• Work item:
In the data below, the answer is the run of lines from the line containing "Spotlight (229, 418)" through the line containing "Passport (153, 30)", both included; print it exactly and nothing else.

• Dataset extract:
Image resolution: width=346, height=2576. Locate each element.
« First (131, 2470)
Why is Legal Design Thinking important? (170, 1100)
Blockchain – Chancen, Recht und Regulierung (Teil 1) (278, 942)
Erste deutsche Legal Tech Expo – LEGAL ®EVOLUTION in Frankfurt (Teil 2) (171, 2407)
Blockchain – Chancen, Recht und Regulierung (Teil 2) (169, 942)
--
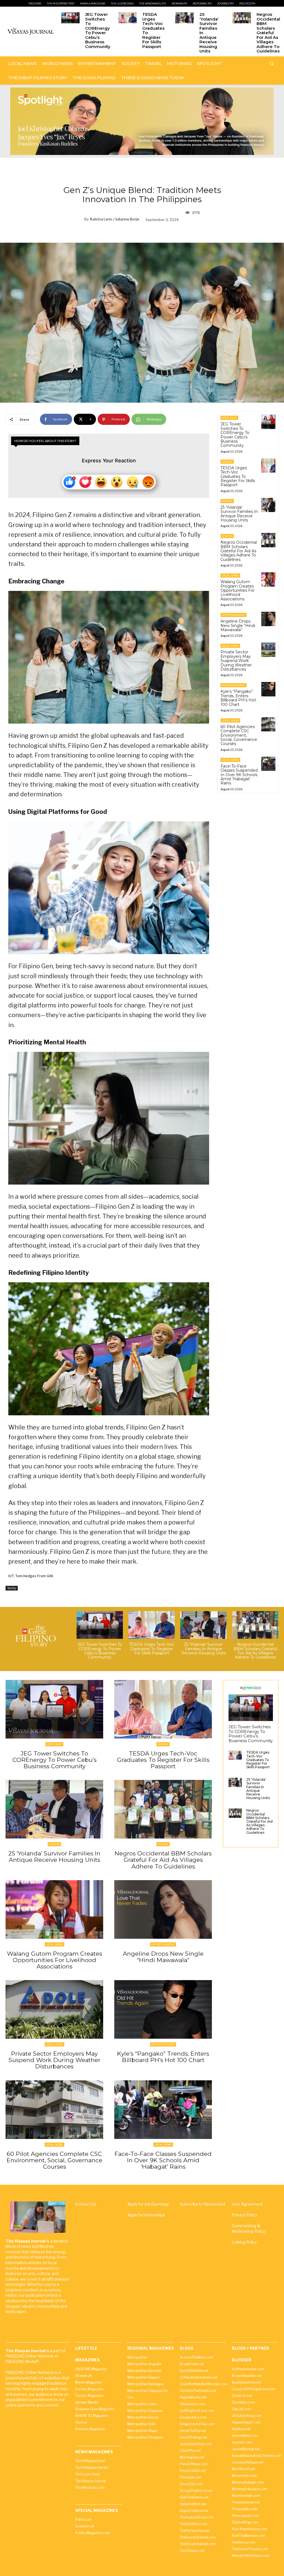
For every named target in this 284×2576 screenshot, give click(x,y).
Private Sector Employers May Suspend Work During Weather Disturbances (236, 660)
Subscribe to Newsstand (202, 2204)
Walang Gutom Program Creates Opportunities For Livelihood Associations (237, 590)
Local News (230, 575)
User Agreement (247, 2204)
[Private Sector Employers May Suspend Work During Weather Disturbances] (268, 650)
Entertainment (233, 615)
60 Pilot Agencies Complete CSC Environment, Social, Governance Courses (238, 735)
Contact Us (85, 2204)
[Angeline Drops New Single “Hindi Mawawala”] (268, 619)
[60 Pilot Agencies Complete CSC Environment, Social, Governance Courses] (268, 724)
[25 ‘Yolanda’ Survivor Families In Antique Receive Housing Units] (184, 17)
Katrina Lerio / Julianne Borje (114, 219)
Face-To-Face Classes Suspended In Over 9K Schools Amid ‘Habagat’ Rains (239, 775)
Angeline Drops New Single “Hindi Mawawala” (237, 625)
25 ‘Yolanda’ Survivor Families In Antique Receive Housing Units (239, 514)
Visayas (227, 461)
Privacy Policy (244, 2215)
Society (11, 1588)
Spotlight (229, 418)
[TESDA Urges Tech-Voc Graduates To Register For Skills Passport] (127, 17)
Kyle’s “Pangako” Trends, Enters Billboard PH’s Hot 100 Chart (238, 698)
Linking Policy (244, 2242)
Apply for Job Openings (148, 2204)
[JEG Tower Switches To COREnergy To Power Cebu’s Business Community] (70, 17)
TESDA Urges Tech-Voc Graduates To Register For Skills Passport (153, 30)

• Written reply:
Spotlight (229, 418)
[TESDA Urges Tech-Voc Graduates To Register For Skills Passport] (127, 17)
Kyle’s “Pangako” Trends, Enters Billboard PH’s Hot 100 Chart (238, 698)
Linking Policy (244, 2242)
Apply for Job Openings (148, 2204)
[JEG Tower Switches To COREnergy To Power Cebu’s Business Community] (70, 17)
TESDA Urges Tech-Voc Graduates To Register For Skills Passport (153, 30)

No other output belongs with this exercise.